Companies that elect to self-report to the SFO must provide reports setting out the nature and scope of any internal investigations, as well as supporting evidence including copies of emails, banking records, and witness accounts.

“The SFO is playing hard ball on self-reporting," Vitou said. "The process is now a lot more robust and transparent, and it will be challenging for corporates to comply with the new rules.  The more rigorous process has been published after there were criticisms about deals done behind closed doors. The SFO attaches huge importance to self-reporting, but it can launch a prosecution with or without a self-report.
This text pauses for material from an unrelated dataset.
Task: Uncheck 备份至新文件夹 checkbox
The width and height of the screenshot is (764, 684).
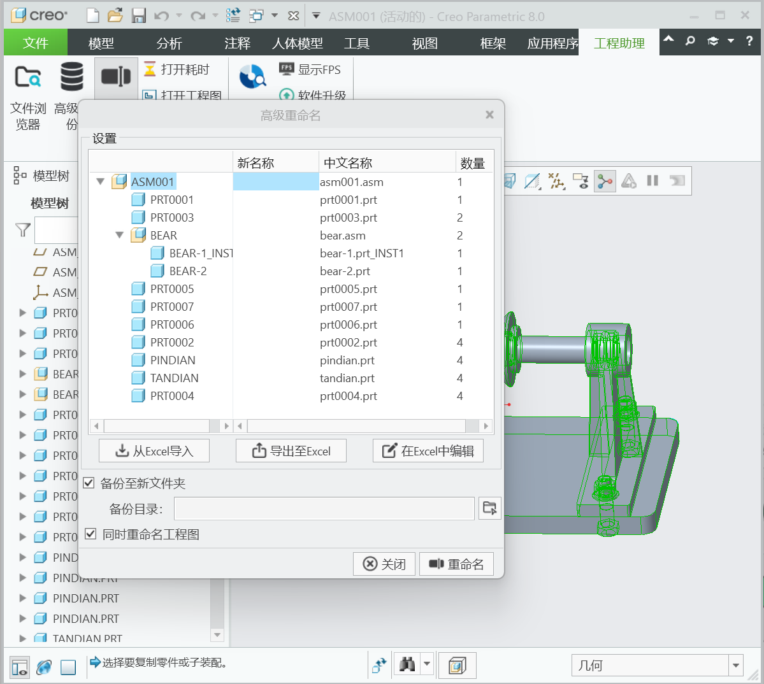Action: 89,483
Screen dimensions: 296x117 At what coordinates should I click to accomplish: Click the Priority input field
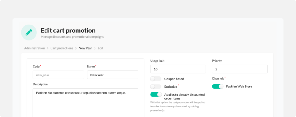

The onus is on a corporate to come clean to the SFO if they want to have a chance of avoiding the heaviest sanctions, even if it means jumping through extra hoops."

The SFO received 3,265 letters, emails, or phonecalls to report financial crime between November 2011 and November 2012, according to figures released by the Solicitor General.

Last year research by Pinsent Masons discovered that the SFO had received more than 600 communications from whistleblowers concerned about corruption in the first three months of 2012. The SFO received 350 calls through its 'SFO Confidential' system between the beginning of January and the end of March 2012, according to the figures. SFO Confidential was closed in June 2012 for cost reasons.

In addition, almost a quarter (23%) of the 324 cases of whistleblowing of non-US financial crime recorded by the US Securities and Exchange Commission for the year to 30 September 2012 stemmed from UK sources. The UK was the most common source of tip-offs for crimes of that nature during the period, according to the regulator.